* _PROBLEM REQUIREMENTS_:
Present each line of the material that follows as a Markdown table with the columns Row and Line, numbering the rows and dropping any blank lines. Leave the pictures out of your table.

Data entries
------------------------------------
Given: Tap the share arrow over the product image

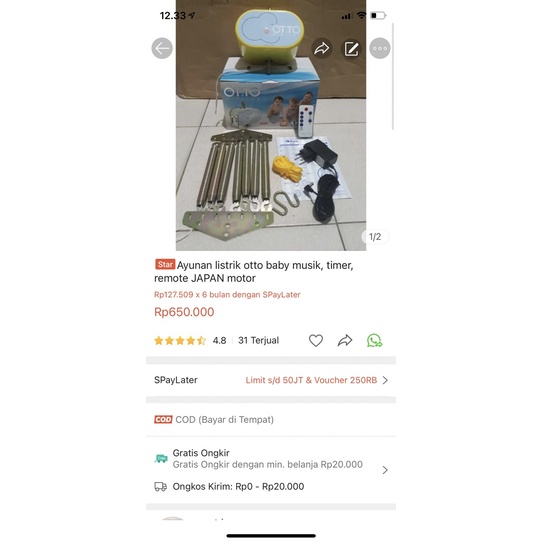Looking at the screenshot, I should (x=322, y=48).
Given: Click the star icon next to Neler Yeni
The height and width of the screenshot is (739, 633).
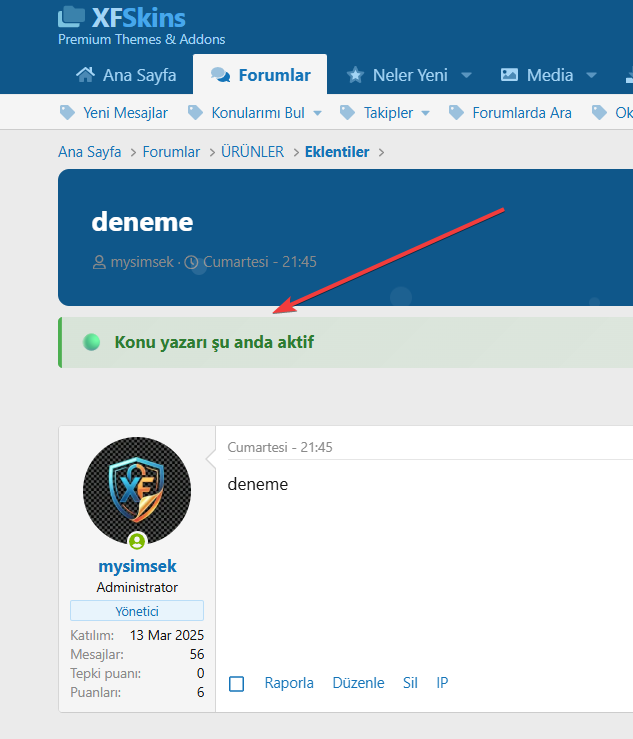Looking at the screenshot, I should (355, 75).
------------------------------------
* _THE OUTPUT_:
| Row | Line |
|---|---|
| 1 | Given: Tap the share arrow over the product image |
| 2 | Looking at the screenshot, I should (x=322, y=48). |
| 3 | Given: Click the star icon next to Neler Yeni |
| 4 | The height and width of the screenshot is (739, 633). |
| 5 | Looking at the screenshot, I should (355, 75). |